I am beginning to wonder whether religion should be subject to some sort of universal “don’t ask, don’t tell” policy. Back in the days of my youth, conventional wisdom was that the three topics one simply did not discuss were sex, politics and religion. I’m sure these things were discussed among friends, but certainly not in public. Today, of course, everything is fair game.
I don’t mind sharing, really I don’t. After all, I keep a blog, so I share with the world. And you know how I like to blather on and on about our holiday traditions. I am Jewish, my wife is Christian and we have learned a lot about each other’s beliefs over the years. After 9/11, I became particularly interested in learning more about Islam, primarily because of the discriminatory remarks I kept hearing (openly!) were making me want to puke.

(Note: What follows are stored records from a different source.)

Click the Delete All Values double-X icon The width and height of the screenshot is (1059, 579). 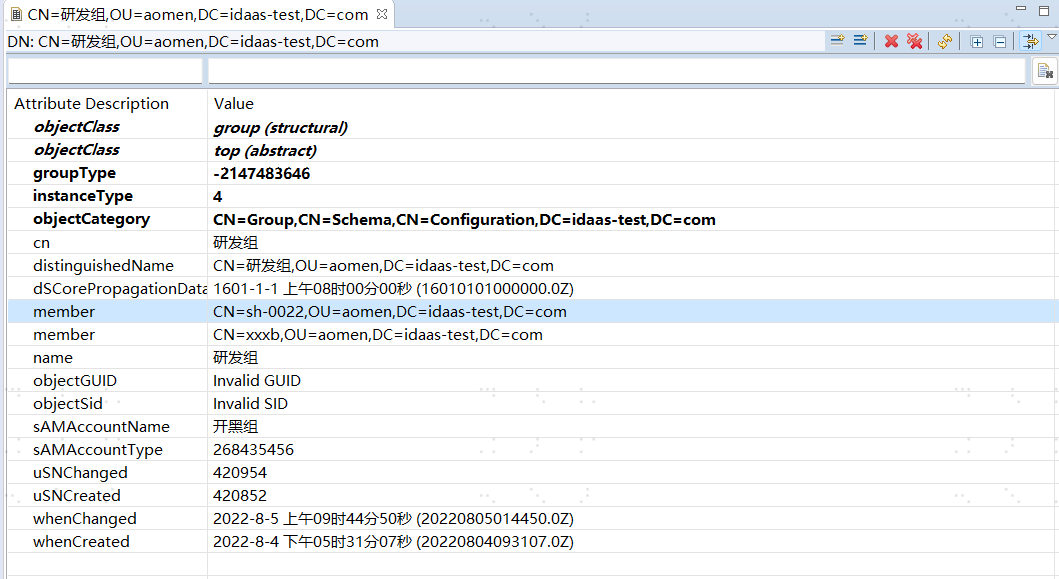pyautogui.click(x=914, y=41)
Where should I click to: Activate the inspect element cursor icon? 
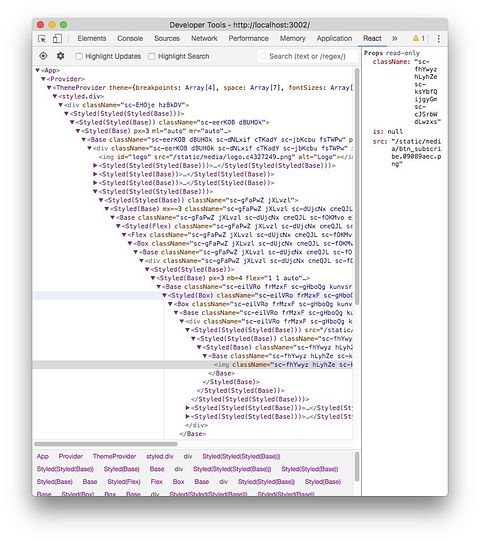pyautogui.click(x=42, y=39)
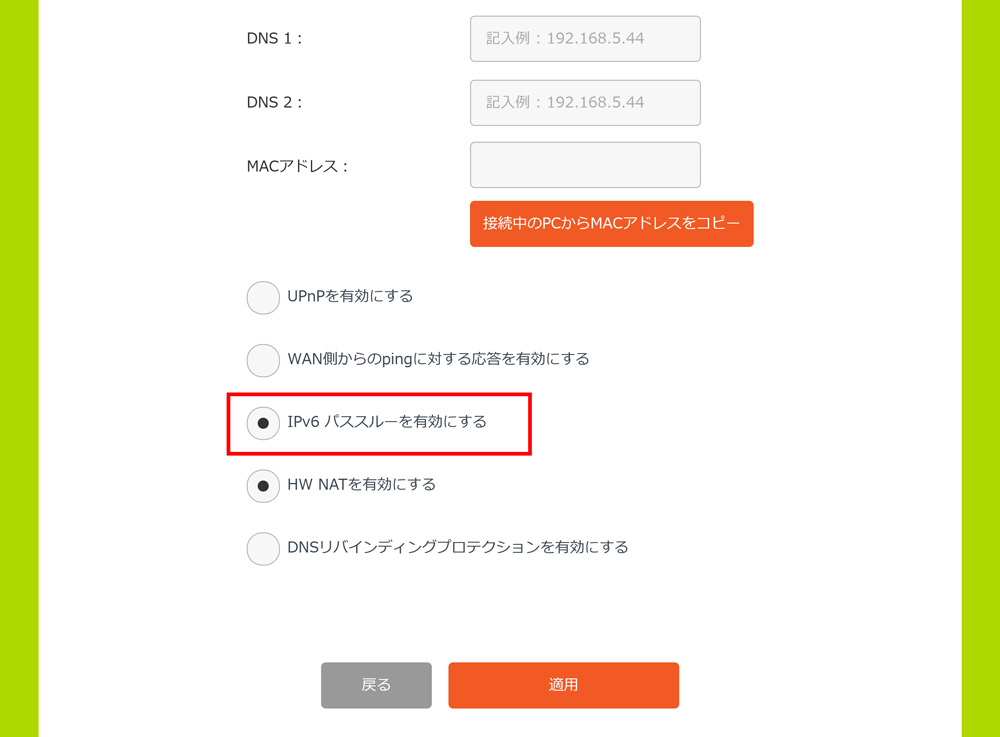Click the 'DNS 2 :' field label
The width and height of the screenshot is (1000, 737).
click(274, 102)
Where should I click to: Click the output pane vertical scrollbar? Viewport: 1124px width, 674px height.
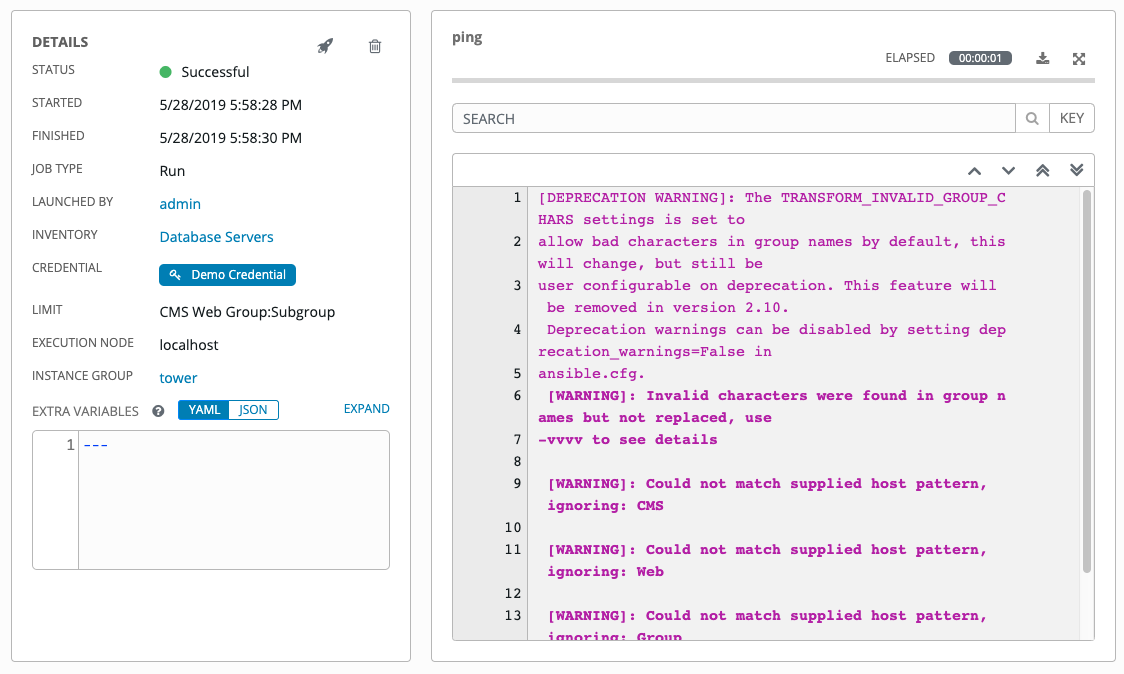(1086, 380)
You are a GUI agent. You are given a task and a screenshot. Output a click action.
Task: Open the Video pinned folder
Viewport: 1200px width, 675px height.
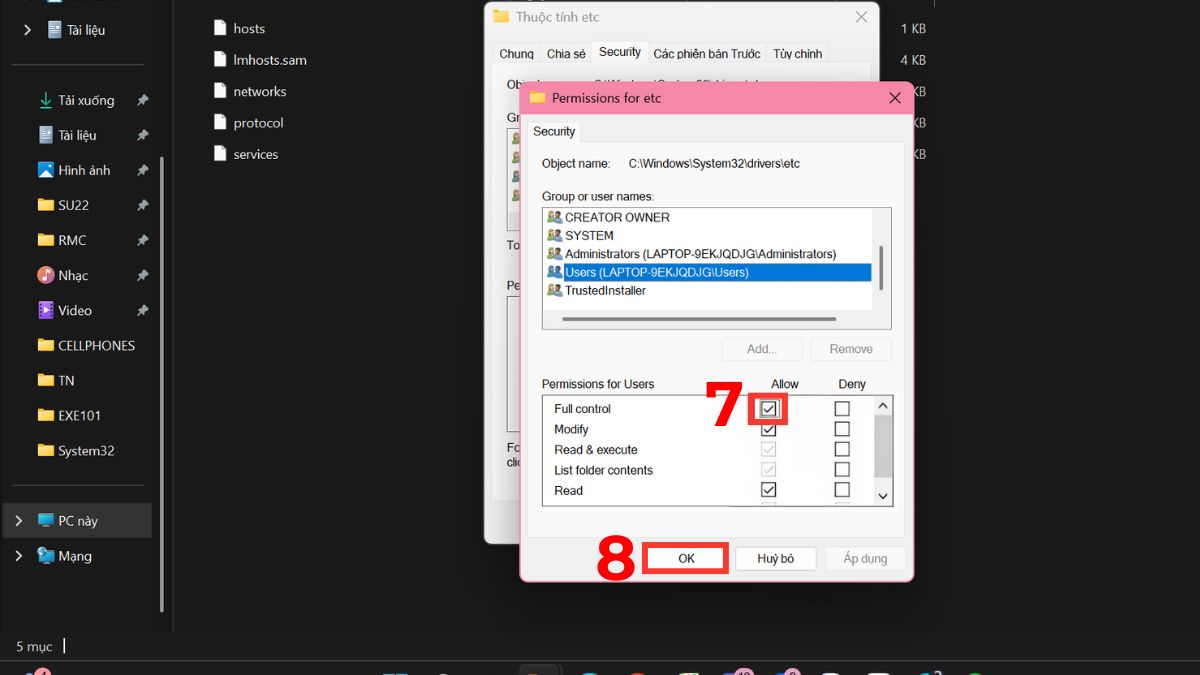tap(76, 310)
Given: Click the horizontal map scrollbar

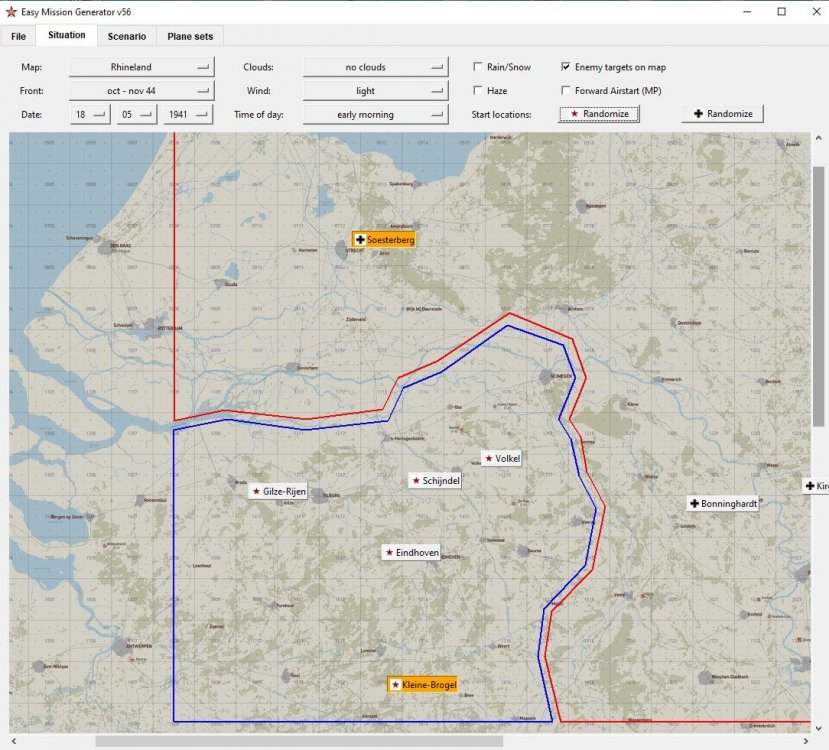Looking at the screenshot, I should point(300,741).
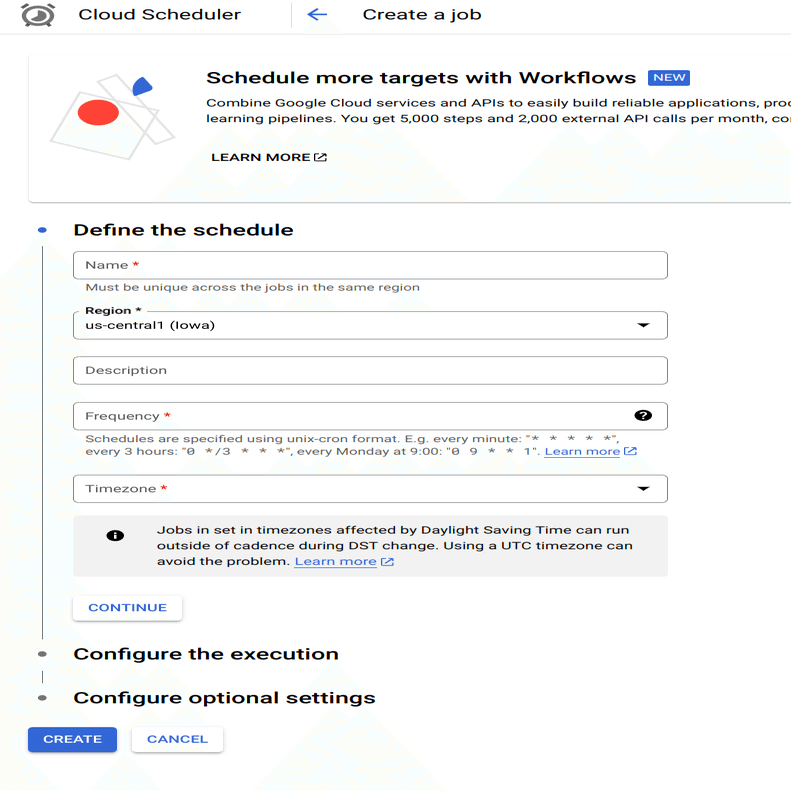Click the Configure the execution step bullet
Image resolution: width=791 pixels, height=791 pixels.
point(42,654)
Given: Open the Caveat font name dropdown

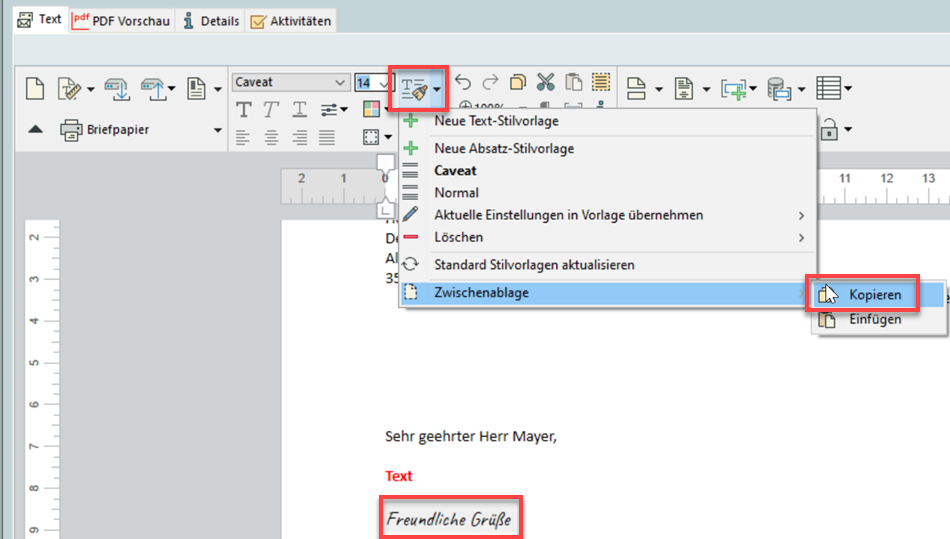Looking at the screenshot, I should pos(338,83).
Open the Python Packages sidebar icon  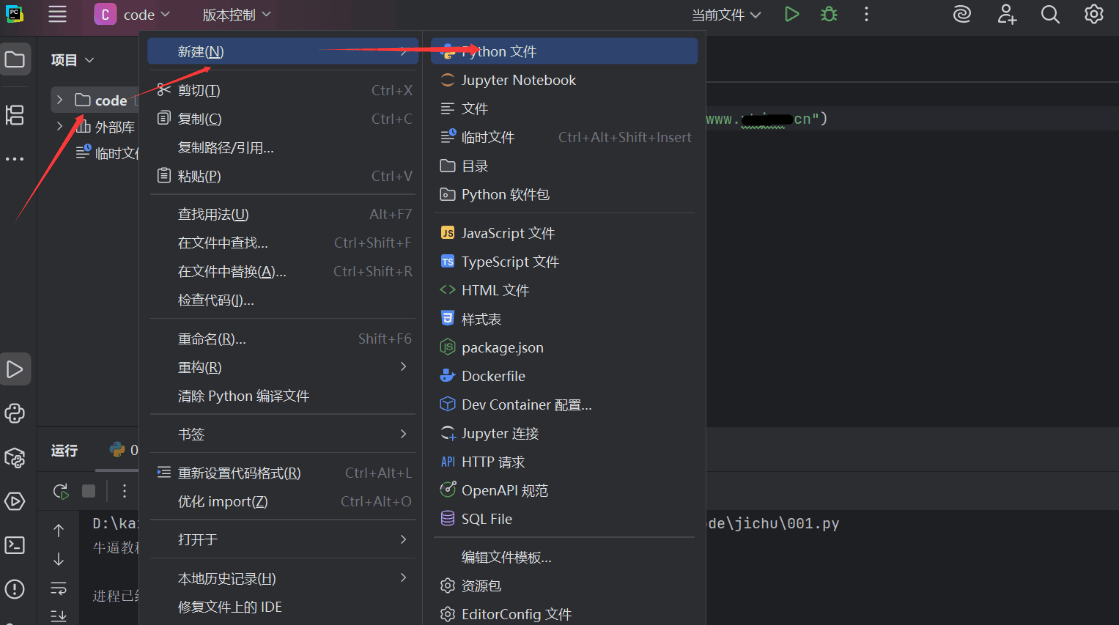[x=15, y=457]
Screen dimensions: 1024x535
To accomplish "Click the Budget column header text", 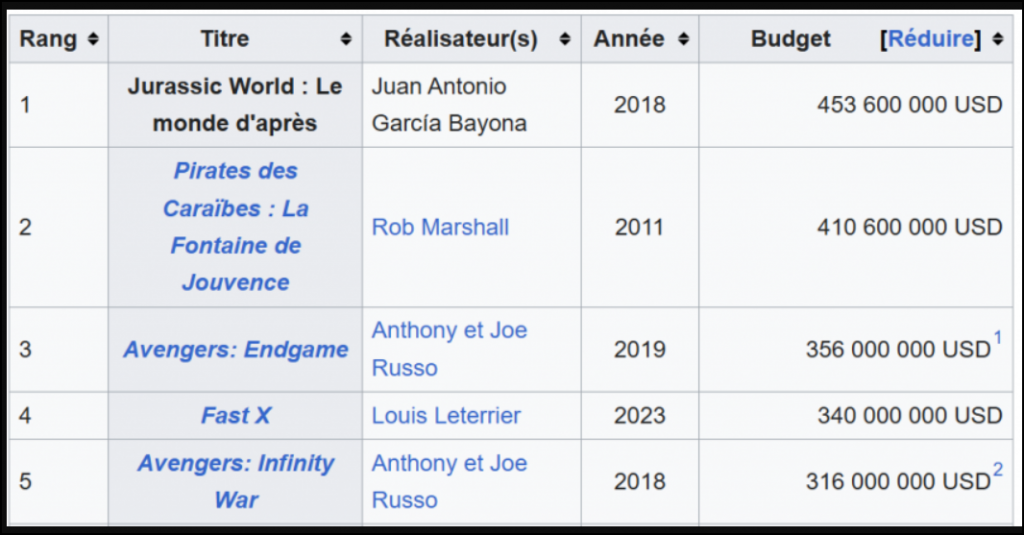I will [790, 39].
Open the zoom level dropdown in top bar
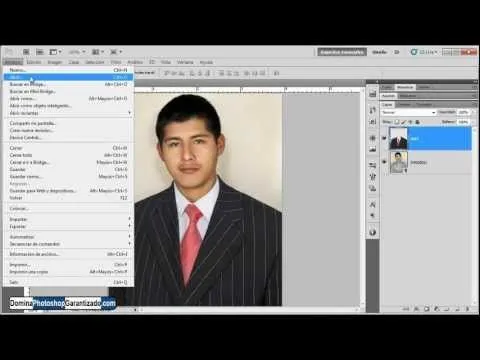480x360 pixels. 77,52
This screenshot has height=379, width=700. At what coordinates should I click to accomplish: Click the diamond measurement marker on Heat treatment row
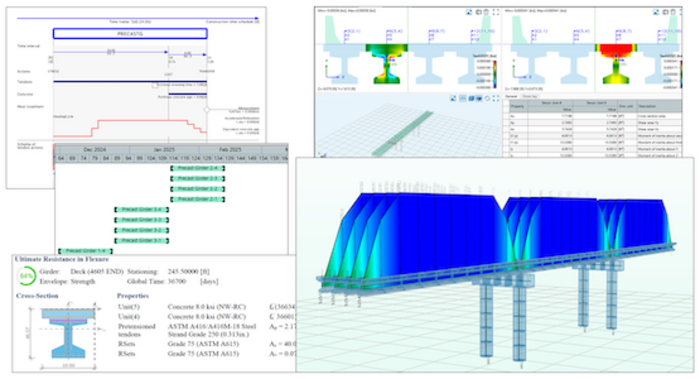(x=207, y=109)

When the Christmas hoopla is all around me and someone asks about Hanukkah, I feel touched. It is an act of kindness and generosity, and I appreciate it greatly. If someone tells me about their Lenten prohibitions and their Easter celebration, I will listen attentively in the hopes of learning something. And I will share a little bit about my Passover prohibitions and celebration. I will happily explain any Jewish holiday or ritual you ask me about. But I will not force it on you.
What I don’t do is assume that everyone celebrates the same holidays I do. I will certainly wish a merry Christmas to those who I know celebrate that holiday. But I will not do so to a stranger and I will not do so in a group. It’s not that I fear offending someone, it’s just that I’d be unfairly making assumptions.
So please don’t greet me with “Christ is risen” when I see you at the supermarket at Eastertime. Sure, I see you around town, but I’ve never thought about what, if any, religion you may profess, nor would I expect you to know anything about my faith. I am sure you meant well, but please don’t assume. It really does make an ass out of u and me.
I don’t have a very quick wit, so I generally smile and respond “have a good holiday.” If I were a bit better at thinking on my feet, I would have wished the guy a zissin Pesakh.
The look on his face would have been priceless.